November 4, 2010

Council Moves to Seize Pinkerton Tavern

Union Leader Correspondent 

 — The Derry Town Council officially initiated the eminent domain proceedings necessary to seize both the land and building that currently house Pinkerton Tavern Wednesday night to allow for an expansion of Route 28
As of Wednesday, the Tavern property at 13 Manchester St. was only one of the 15 properties along the three-quarter mile stretch of Route 
28 that had yet to reach an agreement with the town. 
After months of silence, Sullivan Tire at 4 Ashleigh Dr. told town officials Wednesday that they were willing to give up the 1,384-square feet necessary for expansion, said Derry Public Works Director Mike Fowler. The property had earlier been slated for similar eminent domain action. 
Of the 15 properties to be affected by the widening, Pinkerton Tavern is the most difficult case, Fowler has said, because it is the only building directly in the way of the expansion and because it has separate property and business owners. 
Both owners spoke during the public comment portion of Wednesday’s meeting, a first time addressing the council directly on the matter. 

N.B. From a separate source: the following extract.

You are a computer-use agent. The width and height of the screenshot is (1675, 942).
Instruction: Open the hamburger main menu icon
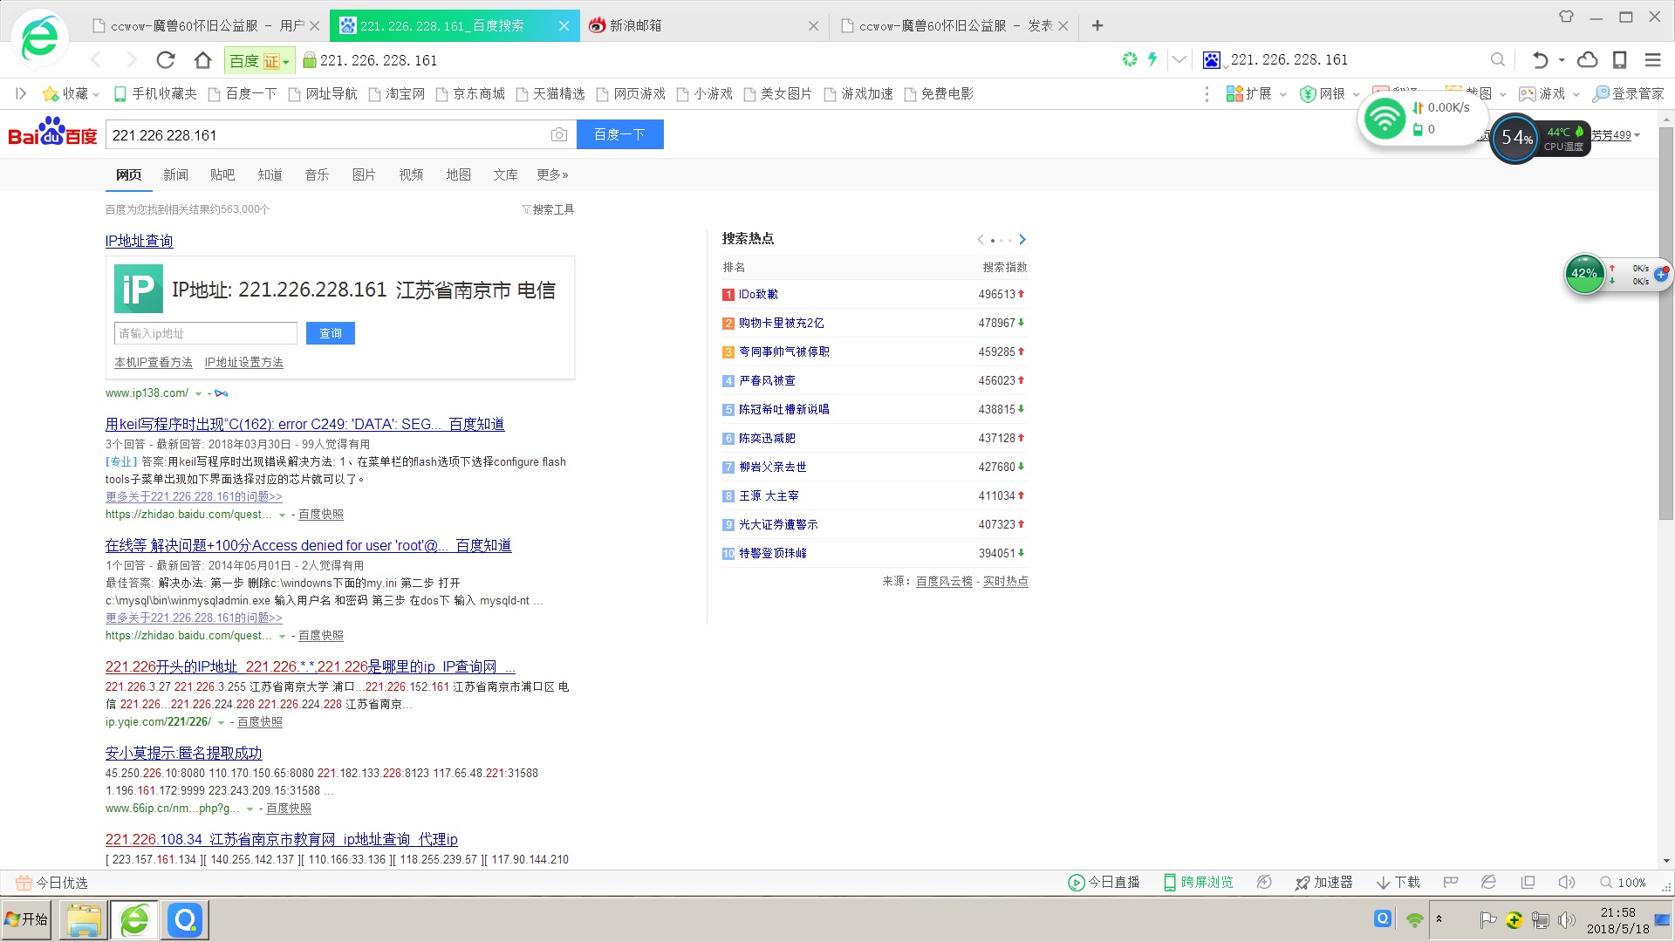[x=1652, y=60]
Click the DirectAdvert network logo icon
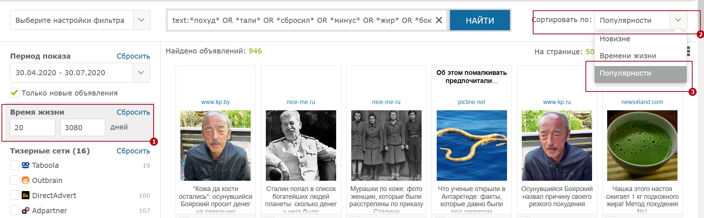The height and width of the screenshot is (218, 704). 25,195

Jennifer Lutzen, who owns Pinkerton Tavern business with her husband Guy Streitburger, said the years-long expansion discussions have made it difficult for the pair to plan ahead for their restaurant and catering operations. 
“I came here tonight to express some frustration over how the project has affected our business, our employees, our customers and our ability to make business decisions when faced with such an uncertain future,” Lutzen said. “... Imagine if your hands were tied like that at work how would you feel?” 

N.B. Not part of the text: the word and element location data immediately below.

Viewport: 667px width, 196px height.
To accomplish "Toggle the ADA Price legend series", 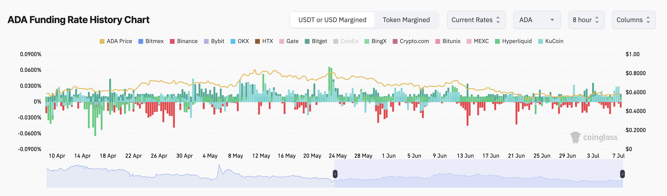I will pyautogui.click(x=116, y=41).
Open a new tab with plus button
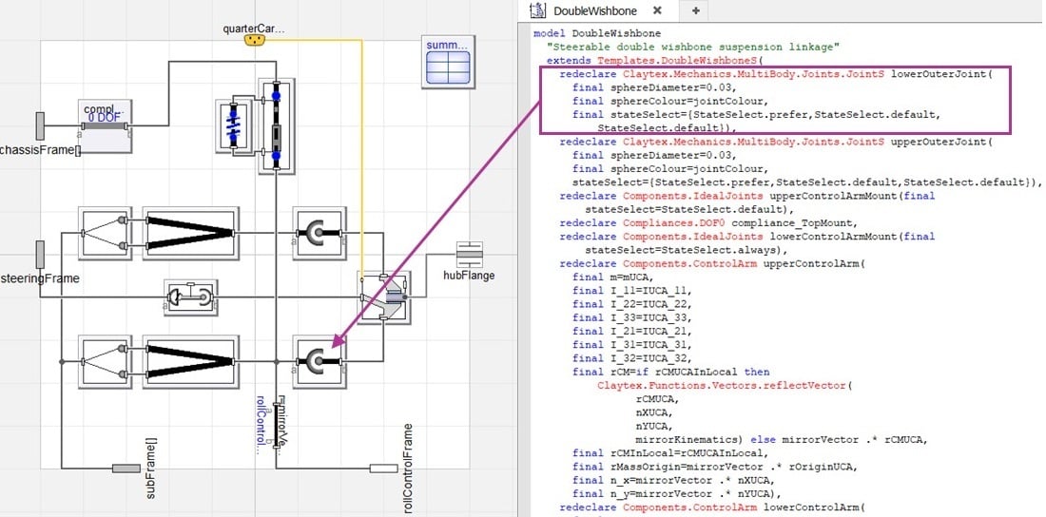 [x=695, y=10]
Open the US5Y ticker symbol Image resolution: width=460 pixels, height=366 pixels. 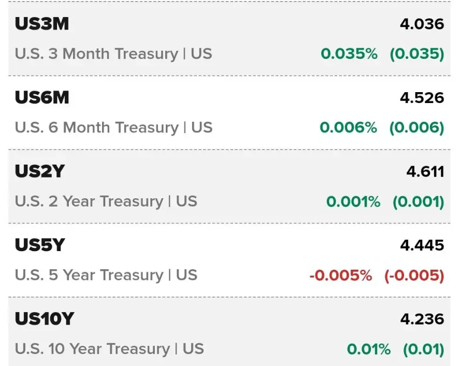coord(39,245)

Arnold Goldstein of Bedford, who owns the Pinkerton Tavern property and building, expressed his frustration over the town’s insistence that he terminate his 20-year lease agreement with Lutzen and Streitburger before turning over the property. 
Further, Goldstein said Wednesday that he took issue with a July reappraisal of the property, which he said dropped the town’s proposed offer from $910,000 to $700,000. 

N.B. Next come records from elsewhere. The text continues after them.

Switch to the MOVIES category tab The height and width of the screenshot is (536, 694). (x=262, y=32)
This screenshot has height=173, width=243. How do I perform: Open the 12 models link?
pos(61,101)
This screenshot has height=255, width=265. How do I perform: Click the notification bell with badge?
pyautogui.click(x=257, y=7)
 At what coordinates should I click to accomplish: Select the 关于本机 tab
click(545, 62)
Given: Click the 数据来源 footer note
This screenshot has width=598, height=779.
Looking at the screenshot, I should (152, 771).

“Real estate has generally declined in value, but in our particular area there’s all kinds of excited development and I reject the idea that it’s really like the other comps they’ve cited,” Goldstein said. “I want to express the fact that I still would welcome the opportunity to negotiate without going through eminent domain, but I hope the price would be somewhere near the (first) appraised value.” Citing the property’s $627,300 assessed value on file, Councilor Kevin Coyle said he thought the $700,000 offer was more than fair to Goldstein. 
Likewise, council Chairman Brad Benson said he saw eminent domain proceedings as the only way to keep widening efforts on track. 
“We have one property in the whole area that we haven’t settled and we need to settle it so we can move forward with construction and the process we need to follow is the process in front of us,” Benson said. “If they can still settle this and reach an agreement they can, but then if not the clock is started so we can move forward.” 
Following a brief discussion where Councilor Janet Fairbanks said she didn’t think the town’s widening plan would truly address bottleneck issues in the area, the council voted 6-1 in favor of condemning the property. 
Fairbanks voted against the measure. 
Fowler said the town will extend a final offer to Goldstein before the issue moves to the New Hampshire Board of Tax and Land Appeals for a final payment decision. 
At the conclusion of Wednesday’s discussion, Town Administrator John Anderson told Goldstein and Lutzen he hoped all sides could continue to work toward an agreement. 
By law, the town will have to provide some financial compensation to move the Pinkerton Tavern business, but not the building, to another location. Exactly what will happen to the physical structure has yet to be decided. 
Outside the meeting, Goldstein said he expected the council would move forward with eminent domain. 
“I didn’t think I’d talk them out of it, but I thought it was important to come down and complain a little bit because I don’t think the town is being fair,” Goldstein said. 
But Lutzen, who said she didn’t want to comment on the case, said she appreciated Anderson’s words. 
“He did take the time to say that the lines of communication are open, and I’m encouraged by that,” she said.